Siân Norris looks back on and shares what she experienced during her residency at Wales Arts Review as part of the new series, Artists in Residency which surrounded the refugee crisis. throughout 2017 these artists, including Siân Norris will take a leading creative role in what Wales Arts Review publishes, centring their skills on a challenging project over the course of a month. We were inundated with applications, receiving hundreds of emails about the positions, and it was no easy task whittling down all that talent to this final eleven. Our team of six editors debated long into the night, and in the end, we decided on a collection of people who we most want to work with, and whose work excites us. We think you will be excited by them too.
The initial pitch I gave to the Wales Arts Review when I applied to be their artist in residence ended up being pretty different from the work I finally produced. Having started out by aiming to use the time to complete a poetry pamphlet based on colours and travel, I instead decided to write about the refugee crisis, alongside work exploring wider themes of home and migration.

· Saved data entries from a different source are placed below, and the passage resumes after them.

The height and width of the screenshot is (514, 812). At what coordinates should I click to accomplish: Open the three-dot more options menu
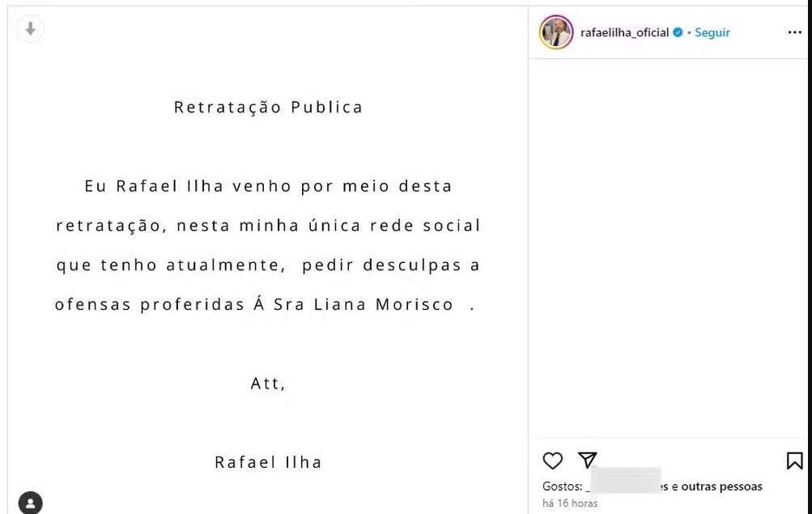coord(793,32)
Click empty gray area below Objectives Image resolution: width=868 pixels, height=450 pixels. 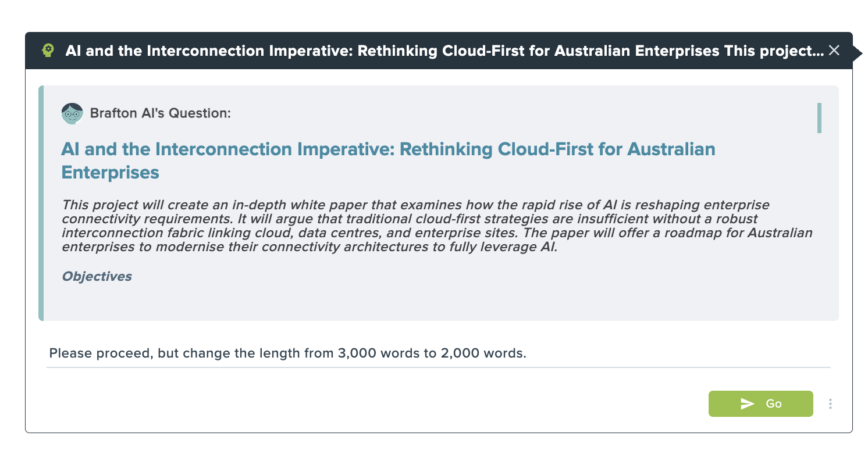[x=436, y=301]
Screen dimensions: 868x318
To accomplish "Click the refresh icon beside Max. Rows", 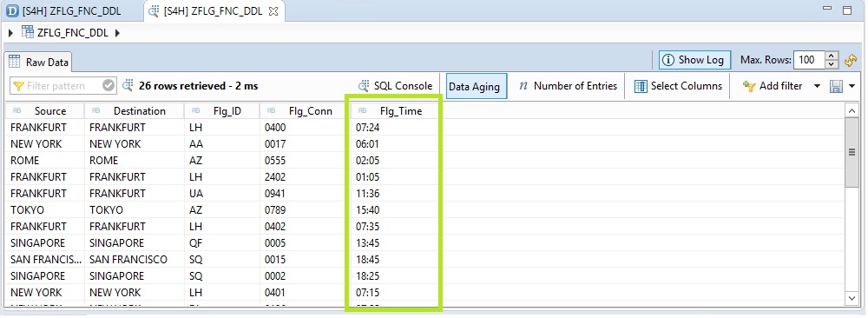I will [851, 61].
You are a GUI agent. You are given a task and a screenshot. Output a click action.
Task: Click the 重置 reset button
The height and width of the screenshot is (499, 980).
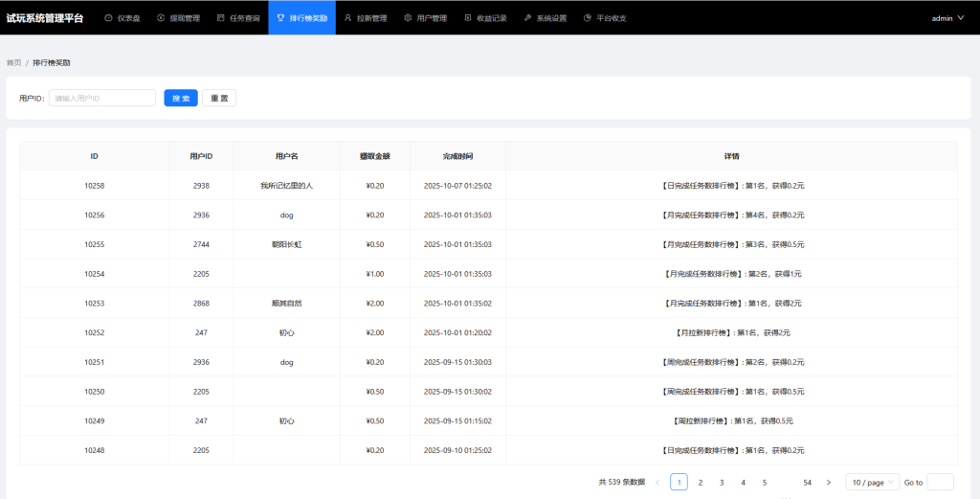(x=219, y=98)
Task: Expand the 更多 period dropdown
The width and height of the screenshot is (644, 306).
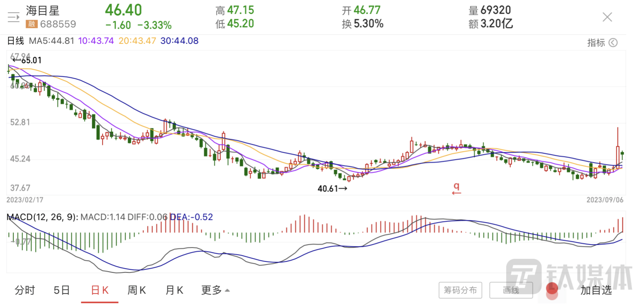Action: point(216,290)
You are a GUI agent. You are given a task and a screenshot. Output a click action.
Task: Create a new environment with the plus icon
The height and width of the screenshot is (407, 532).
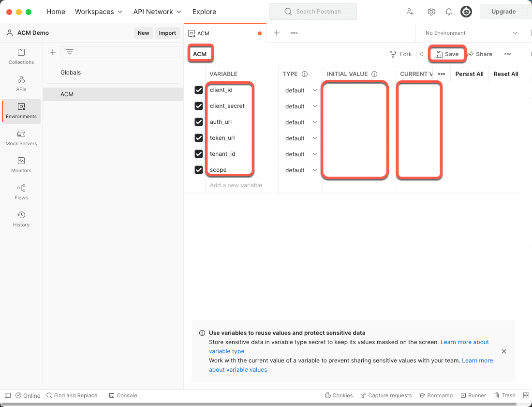point(52,52)
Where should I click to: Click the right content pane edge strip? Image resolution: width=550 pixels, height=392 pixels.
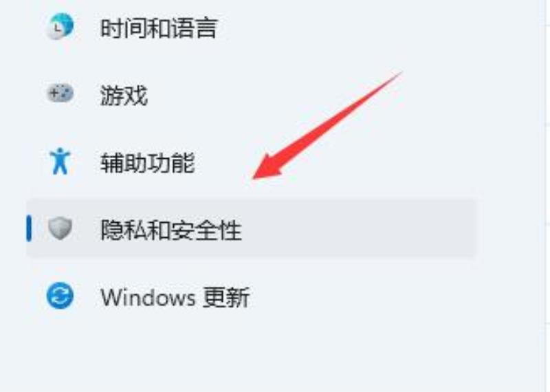coord(546,196)
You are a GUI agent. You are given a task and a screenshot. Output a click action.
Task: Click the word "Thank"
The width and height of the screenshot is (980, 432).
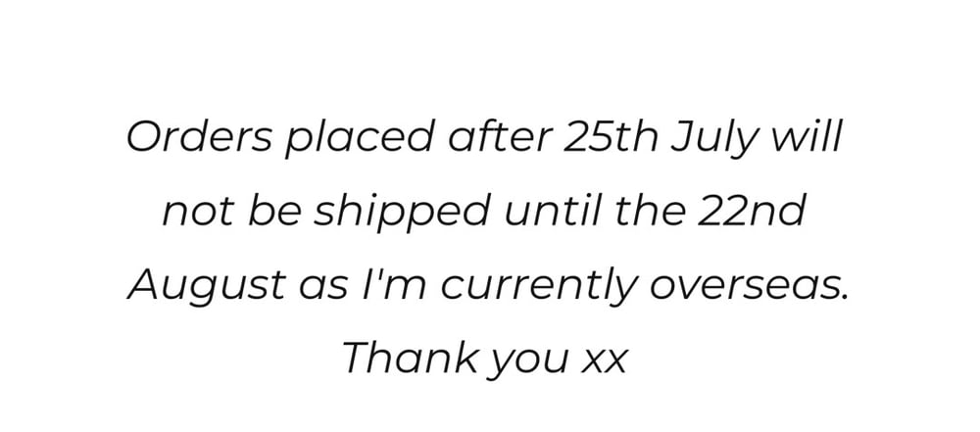pyautogui.click(x=402, y=360)
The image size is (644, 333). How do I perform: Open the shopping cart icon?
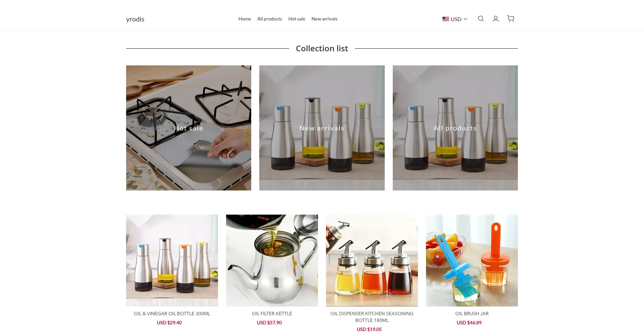click(x=511, y=19)
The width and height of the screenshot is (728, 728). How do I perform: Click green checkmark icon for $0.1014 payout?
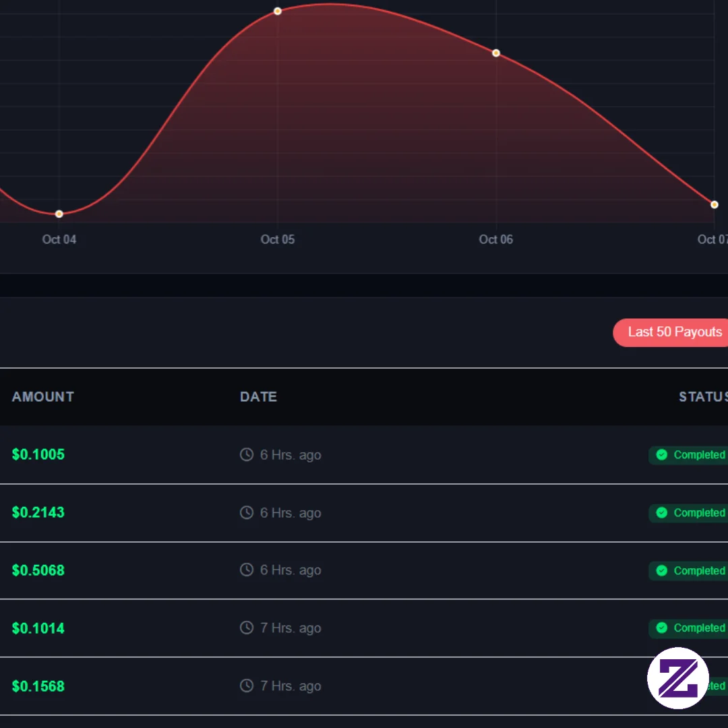[662, 628]
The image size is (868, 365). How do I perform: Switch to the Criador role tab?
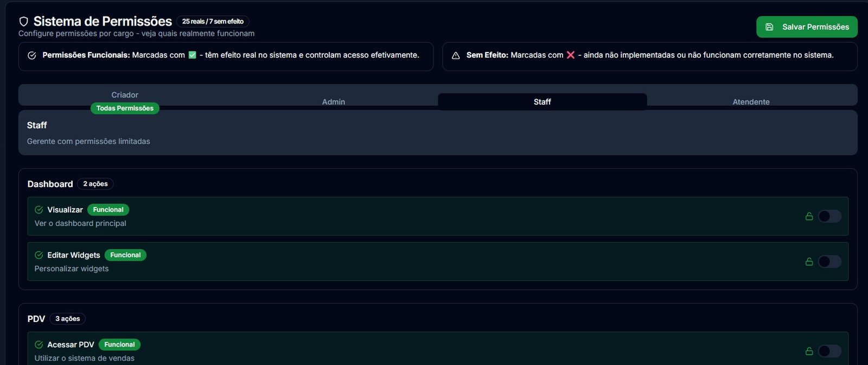point(125,95)
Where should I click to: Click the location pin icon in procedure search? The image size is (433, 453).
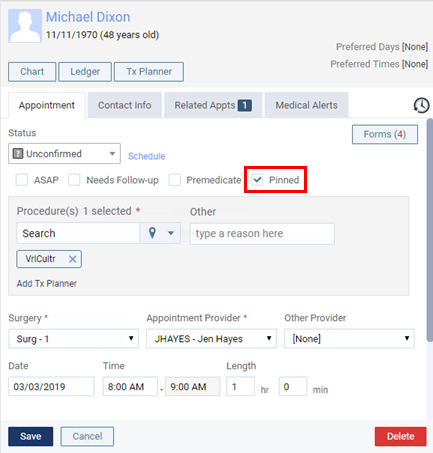pos(152,233)
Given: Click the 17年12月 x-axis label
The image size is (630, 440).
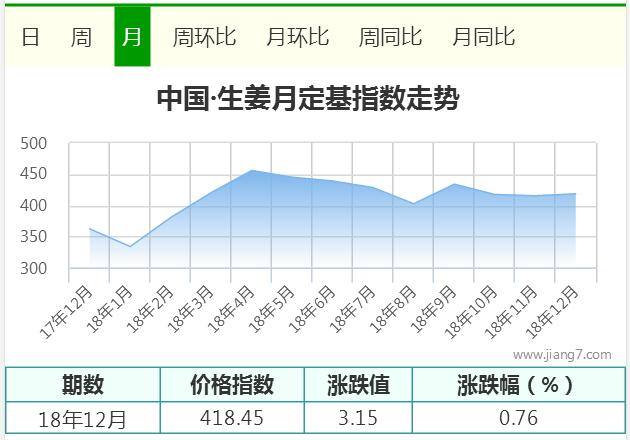Looking at the screenshot, I should pos(68,313).
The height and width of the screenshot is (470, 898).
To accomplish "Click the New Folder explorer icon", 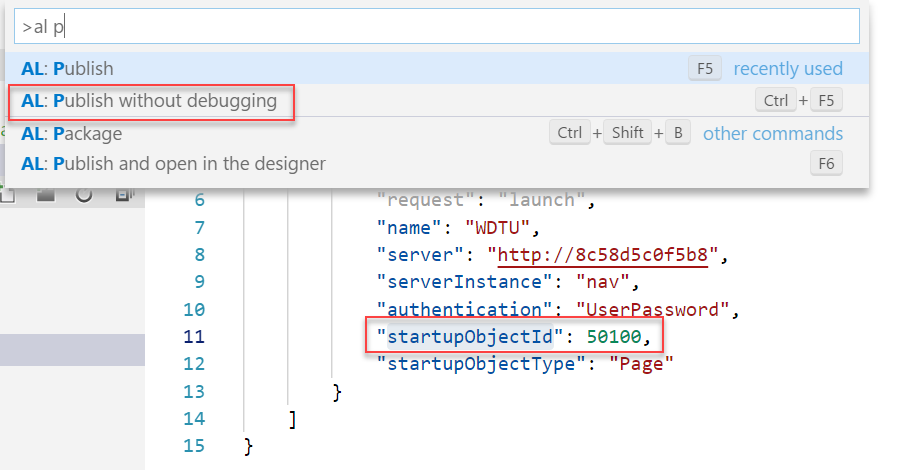I will (46, 196).
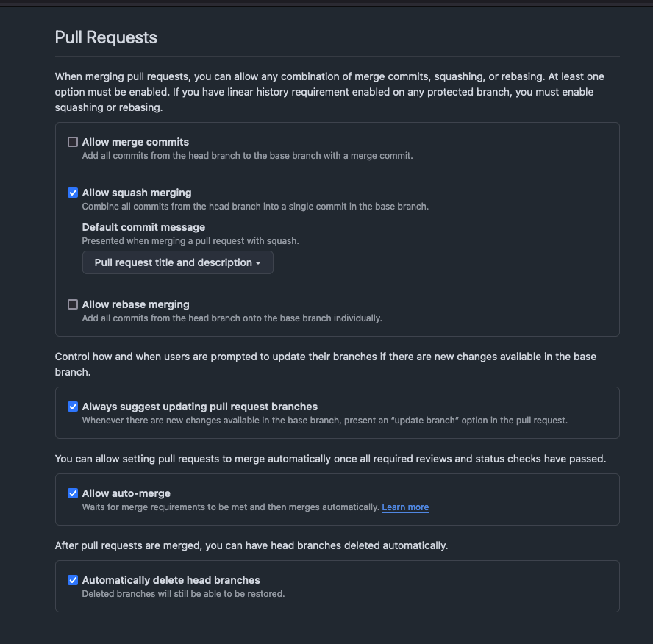Disable Always suggest updating pull request branches checkbox
The height and width of the screenshot is (644, 653).
73,407
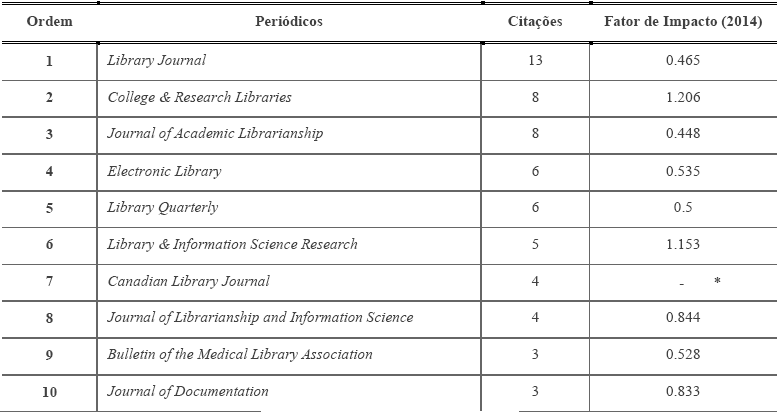Click Journal of Academic Librarianship
Screen dimensions: 779x414
[x=215, y=134]
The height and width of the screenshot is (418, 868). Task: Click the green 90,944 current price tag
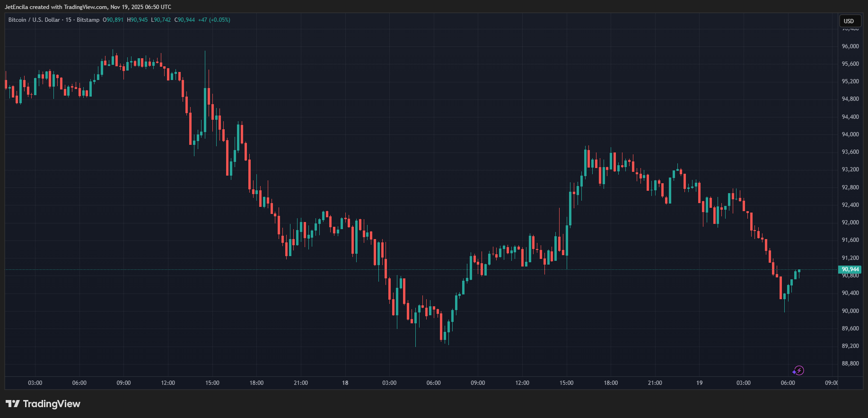click(x=850, y=269)
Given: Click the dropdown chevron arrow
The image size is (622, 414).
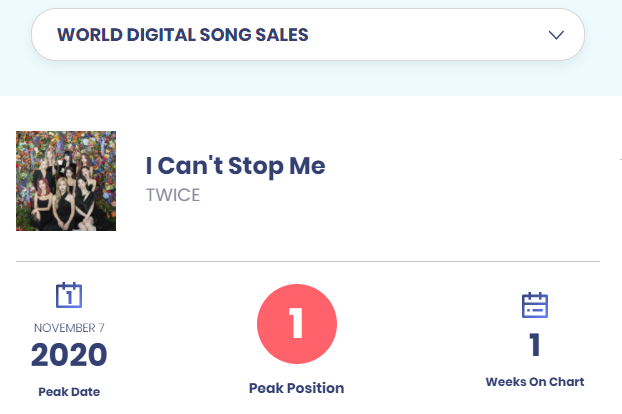Looking at the screenshot, I should coord(557,35).
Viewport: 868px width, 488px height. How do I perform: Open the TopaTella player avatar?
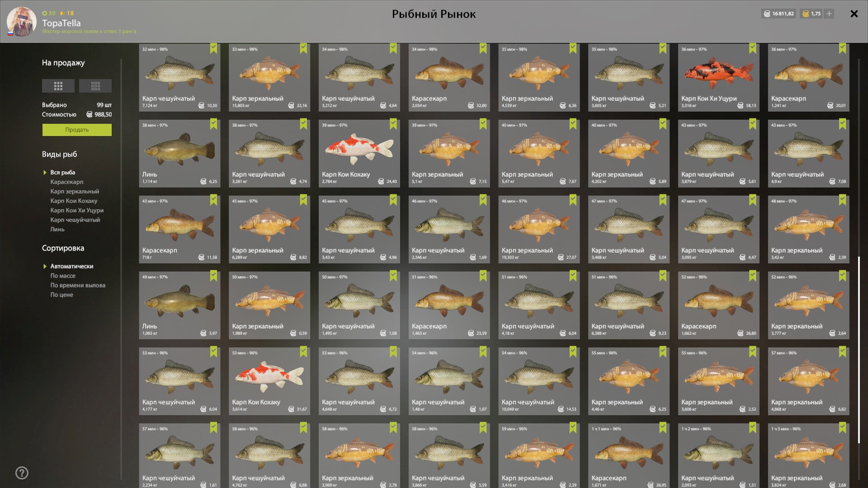point(22,21)
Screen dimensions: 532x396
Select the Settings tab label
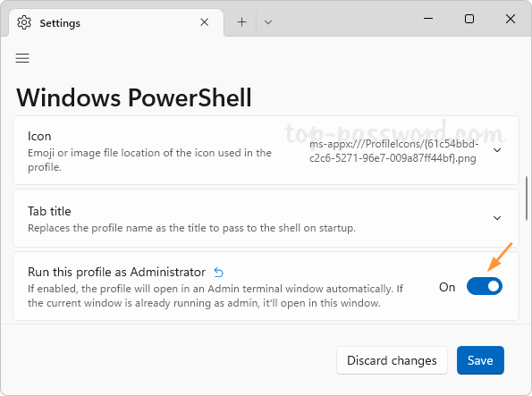[60, 23]
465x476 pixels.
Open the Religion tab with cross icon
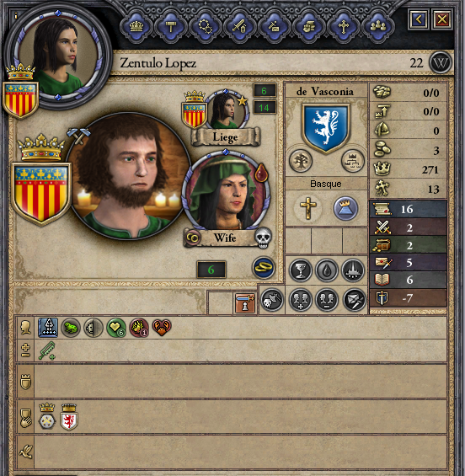pyautogui.click(x=344, y=26)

Thankfully, the editorial team agreed with my change of heart! As a result, the residency provided me with a month to share poems, flash fiction, interviews and sections from a longer work-in-progress reflecting and reporting on this key political issue of our time.
When I applied to do the residency, Brexit had happened but Trump hadn’t. By the time July 2017 rolled around, issues around migration and refuge had become even more pressing. Political and media attacks on immigrants and asylum seekers had ratcheted up — from ugly tabloid headlines to Trump’s attempted ‘Muslim ban’. At the same time, hate crime stats had rocketed since the Brexit vote in June 2016.
I’ve thought a lot about my responsibility to use the space and platform I have to write about political and social issues. I don’t think it is incumbent on every writer to do this and not everything we write has to be political. But for me, it is really important that my writing at least attempts to provide a counter-narrative to the hateful representations of marginalised groups — be they women (as in my first novel), or refugees and migrants in my residency work.
Fiction and poetry are spaces where we can create empathy. Where we can invite readers to explore and reflect on lives and experiences that are not their own. If the right-wing media and politicians are intent on destroying empathy for those who differ from us, then as a writer it’s my job to try and build it.